18
Sep 10

Things learned recently

1.

First, the climate for buying and selling houses is crazy… a house that we bought 6 years ago with zero down and no questions asked is now something that lenders are taking a VERY close look at… one walked away from it, another has agreed to do the deal, about a week late.  We’ll make about… get ready for it… $500.  Luckily we only put in about $30K in improvements.  I’m very glad to be getting out of the real-estate game in Silicon Valley where your half-a-million dollars doesn’t go real far.

Depending on the neighborhood, this could be $500,000 - $1,000,000

2.

It takes a long time to get to Aitutaki… I just did a little Kayak search and it figures it would take about 68 hours to get from SFO to the capital of the Cook Islands (and longer to get to Aitutaki).  Man… I’d love to fish with Butch, but that one is going to have to go on the “next 10 years” list.

2 1/2.

Turns out there is a glitch with the iPad kayak.com app in that it seemed to add about 45 hours to the trip to get to Aitutaki.  It seems entirely possible to get to Aitutaki in something like 15 hours and maybe even less.

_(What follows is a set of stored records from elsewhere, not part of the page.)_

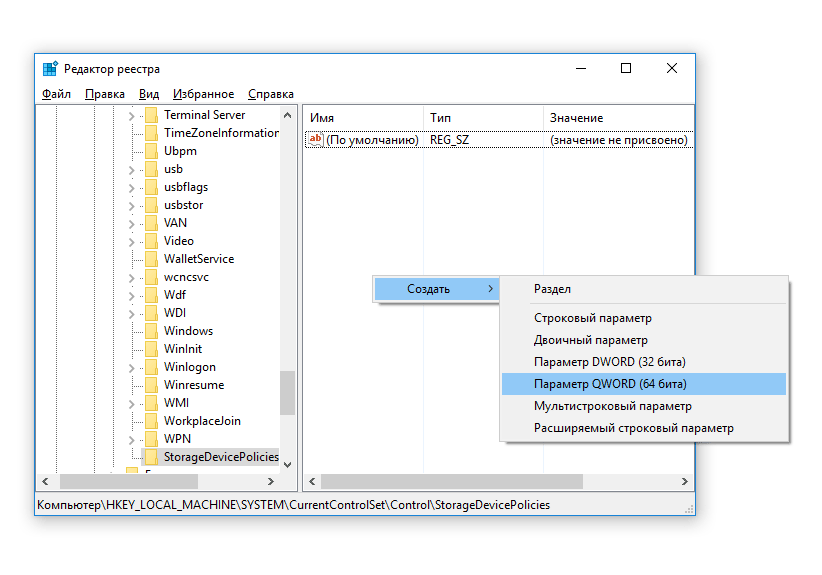Click the StorageDevicePolicies folder icon

151,457
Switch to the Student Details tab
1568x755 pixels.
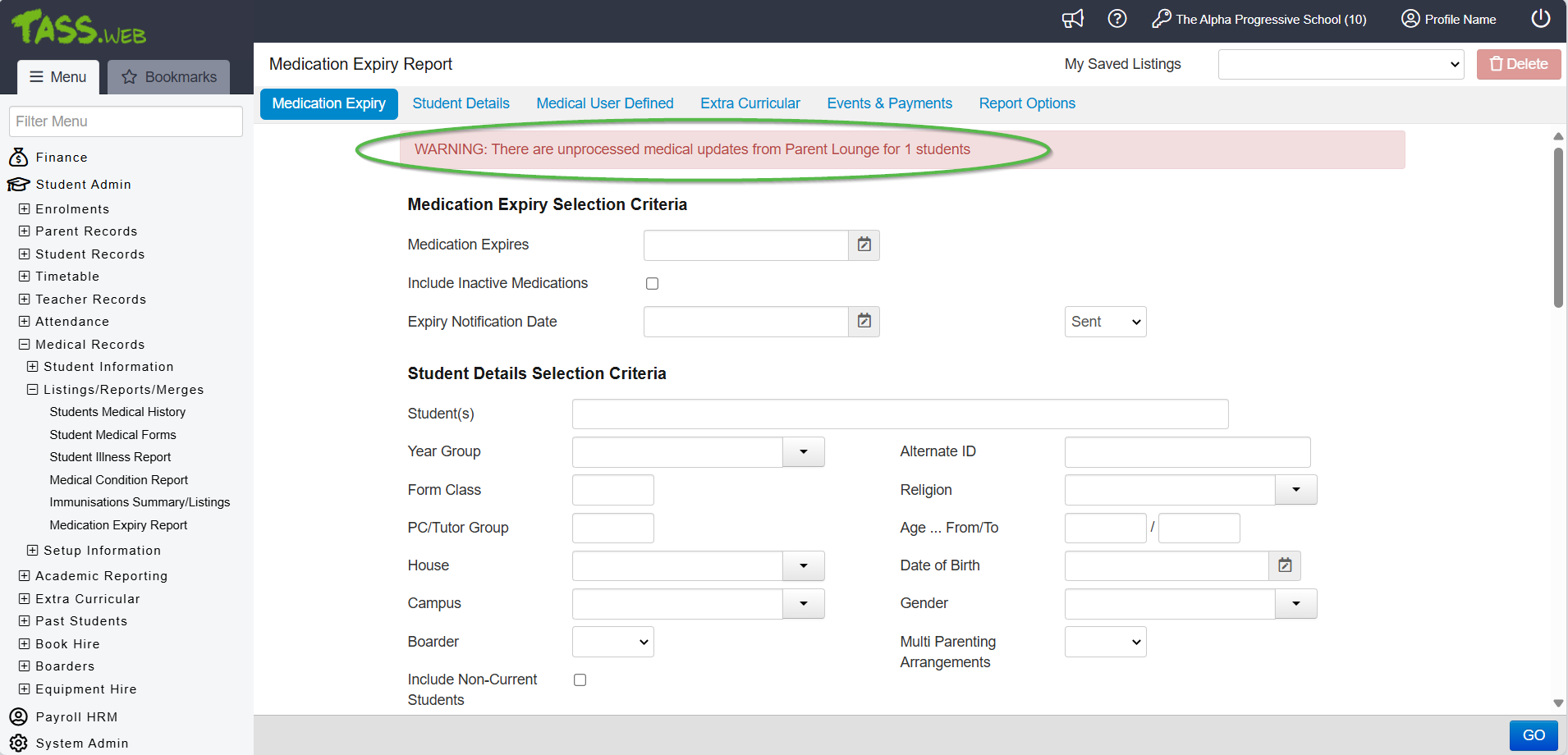461,104
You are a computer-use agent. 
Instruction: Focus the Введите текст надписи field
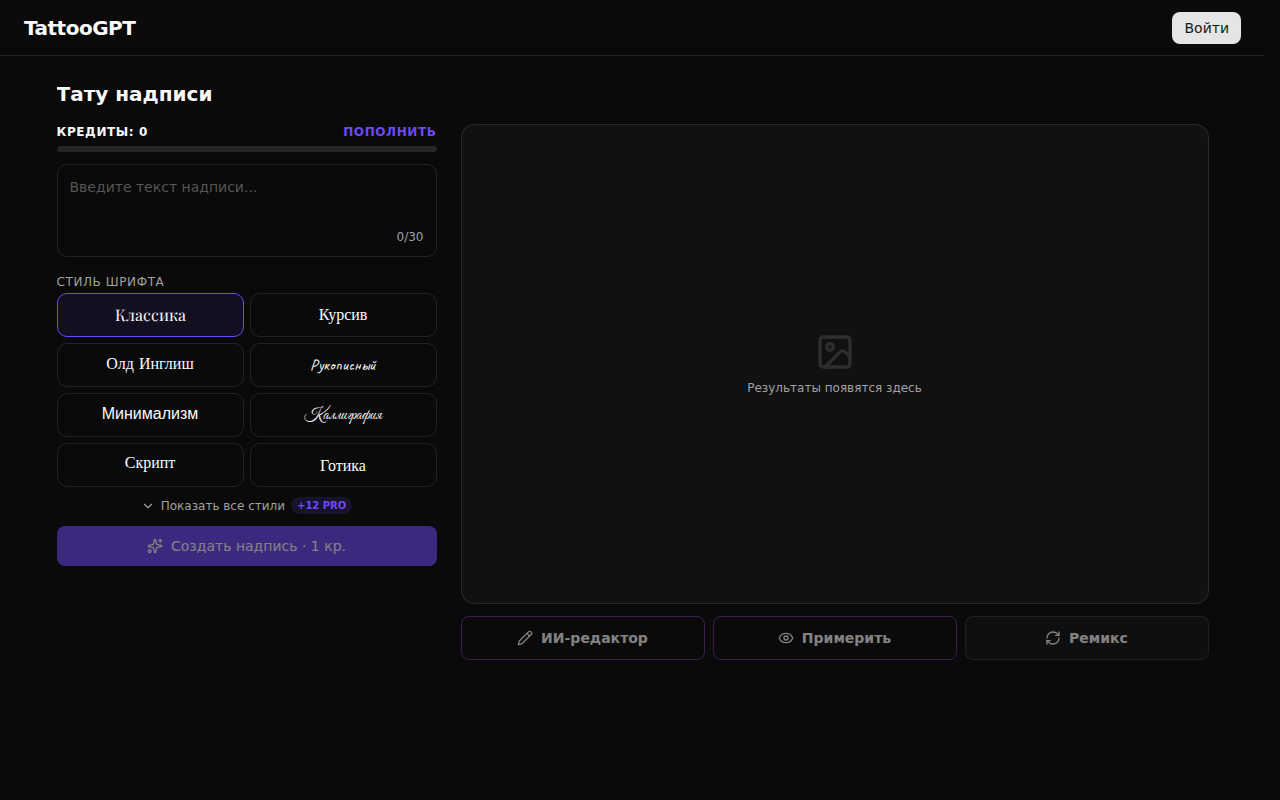click(x=247, y=210)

I had one reader tell me this… which is awesome.

I think your calculations in flying to Aitutaki are a little off…my wife and I have tickets booked in January out of LA on Air New Zealand.  We leave LA on a 9.5hr non-stop to Rorotonga, have a short layover and then 55 minutes to Aitutaki.  The non stop is only available one day each week each direction, but it is available.  Plan on fishing with Butch 4 days while there and the rest on my own.  We’re going for two weeks too!

3.

I have started doing a little contract work (non-fly fishing related, very Silicon Valley related).  Work, as it turns out, gets in the way of writing this blog a bit.  Still, it might actually make it easier for me to enter into negotiations on future trips with the wonderfully beautiful and intelligent woman I conned into marriage I call my wife.

4.

I really like the Trout Underground… especially when I totally agree with him on things like the re-licensing effort on one of my favorite rivers.  I have found that my local fly club has signed up with the lunatic fringe and won’t respond to my questions about why the hell we’d do that.

5.

Frequent Flier miles on Alaska don’t do me a whole lot of good. No (as in zero) flights available for my open travel days to either Puerto  Rico or Belize.  Looks like I’ll be buying my plane ticket with cashish instead of accumulated miles.  To this I say “boooooo.”  However, on a positive note, the “SkyRider” seat has yet to become a reality… I don’t to take my red-eye on one of these satan seats.

No... no thank you.


17
Sep 10

Bahamian Flyfishing Federation (BFF) – Nice

Organizing is a good step in efforts to preserve what the Bahamas has to offer.  I’m hoping the BFF will be a loud voice advocating to preserve bonefish habitat throughout the Islands.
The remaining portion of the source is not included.